WHAT IS NEEDED: Reproduce verbatim the stretch of the Hive partition-size thread below, beginning at the words "Configuration that I" and stopping after "help is appreciated.".

SOURCE TEXT:
-- BEGIN --

Reputation: 1008
I am executing a hive INSERT OVERWRITE query.
SET hive.merge.mapredfiles=false;
SET mapred.reduce.tasks=${hiveconf:NUM_REDUCERS};
SET hive.mapred.supports.subdirectories=TRUE;
SET mapred.input.dir.recursive=TRUE;
SET hive.execution.engine=tez;
SET hive.tez.container.size=6144;
INSERT OVERWRITE TABLE CS.STAGING_AVRO PARTITION (CPD_DT='${hiveconf:CPD_DT}',CUT_NO='${hiveconf:CUT_NO}')
select DISTINCT from CS_TRAN.field1, CS_TRAN.field2 ....
from ( SELECT A, B, C, ... FROM NMS1.TBL1 where ... )CS_TRAN
join NMS2.TBL2 where ....
This insert overwrite query joins data from two tables and writes that into the CS.STAGING_AVRO table in partitions by date and cut
the issue that I am facing here is that in 1 partition it is creating 1 big file
For example:
In all the partitions it is creating 1 file of 3gb size. I want to split this 1 large file into many files of 500mb size.
This I am not able to achieve.
Configuration that I am currently using:
SET hive.merge.mapredfiles=false;
SET mapred.reduce.tasks=${hiveconf:NUM_REDUCERS};
SET hive.mapred.supports.subdirectories=TRUE;
SET mapred.input.dir.recursive=TRUE;
SET hive.execution.engine=tez;
SET hive.tez.container.size=6144;
I tried the following things but it didn't work:
SET mapred.max.split.size=1000000;
SET hive.exec.reducers.bytes.per.reducer=1000000;
SET hive.merge.size.per.task=1000000;
SET hive.merge.smallfiles.avgsize=1000000;
SET hive.exec.compress.output=true;
Please tell me what needs to be done for the same. Any help is appreciated.
Upvotes: 1
Views: 274
Reputation: 7387
Try this
SET dfs.block.size=536870912;
SET parquet.block.size=536870912;
They will set block size to 512MB. If you want to increase it to 1GB just multiply by 2. But i am afraid you have to recreate the partitioned table, otherwise hive wont create smaller files.
Upvotes: 1

-- END --

DATA EXCERPTS:

-- BEGIN --

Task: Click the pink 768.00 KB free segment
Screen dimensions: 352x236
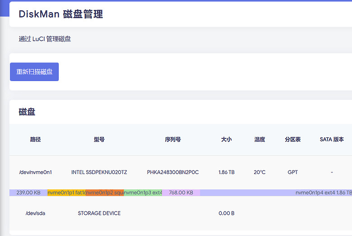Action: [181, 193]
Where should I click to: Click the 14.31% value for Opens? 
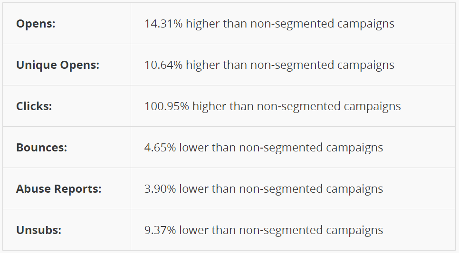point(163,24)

-- END --
-- BEGIN --

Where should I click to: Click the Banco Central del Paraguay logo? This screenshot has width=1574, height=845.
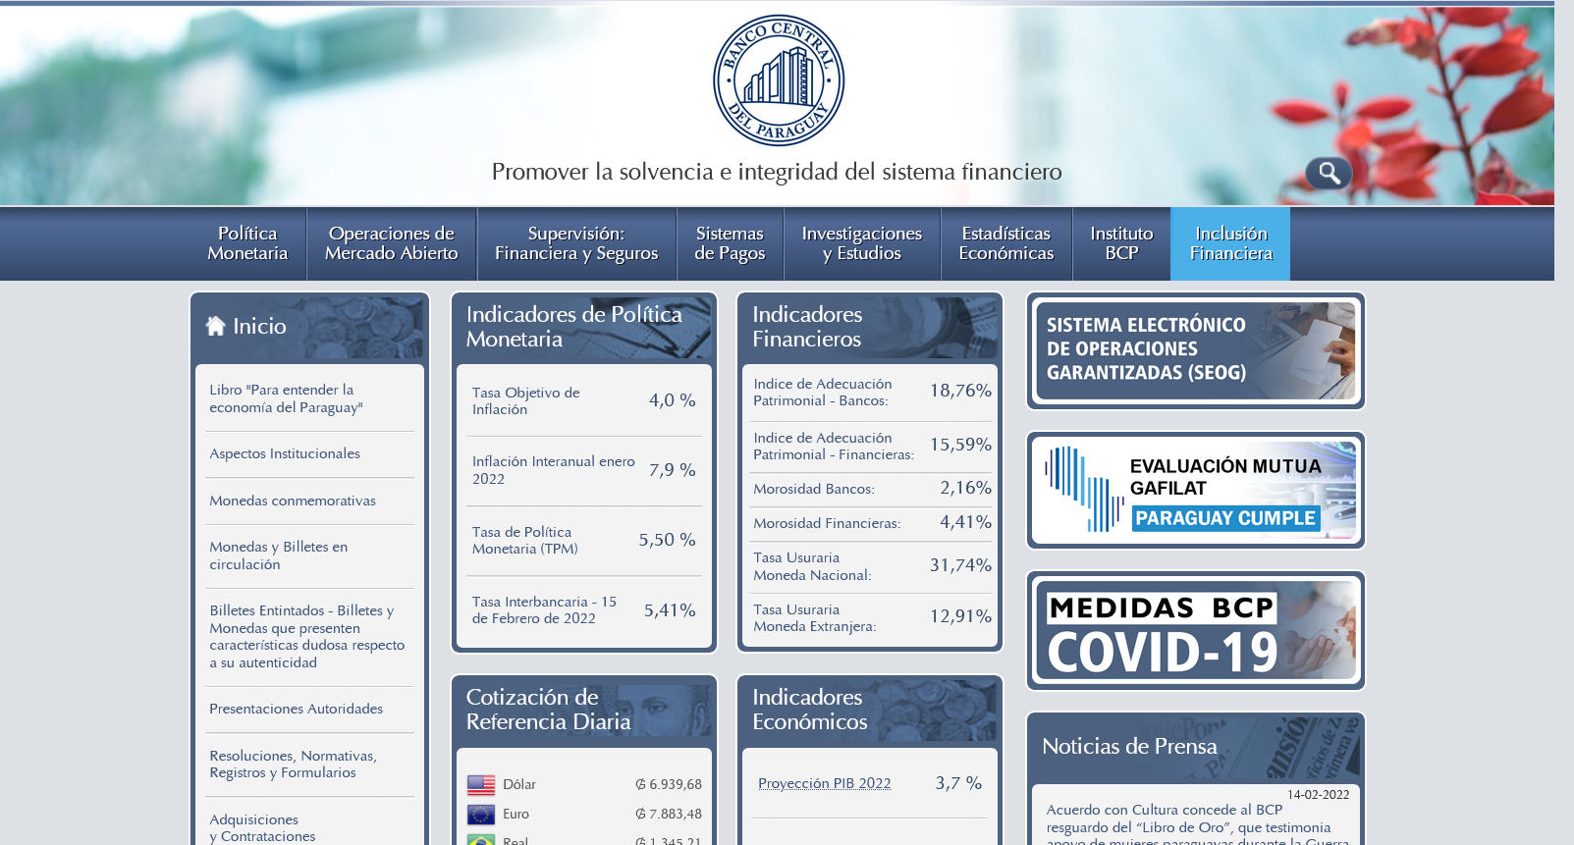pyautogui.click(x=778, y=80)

-- END --

FULL SOLUTION:
Configuration that I am currently using:
SET hive.merge.mapredfiles=false;
SET mapred.reduce.tasks=${hiveconf:NUM_REDUCERS};
SET hive.mapred.supports.subdirectories=TRUE;
SET mapred.input.dir.recursive=TRUE;
SET hive.execution.engine=tez;
SET hive.tez.container.size=6144;
I tried the following things but it didn't work:
SET mapred.max.split.size=1000000;
SET hive.exec.reducers.bytes.per.reducer=1000000;
SET hive.merge.size.per.task=1000000;
SET hive.merge.smallfiles.avgsize=1000000;
SET hive.exec.compress.output=true;
Please tell me what needs to be done for the same. Any help is appreciated.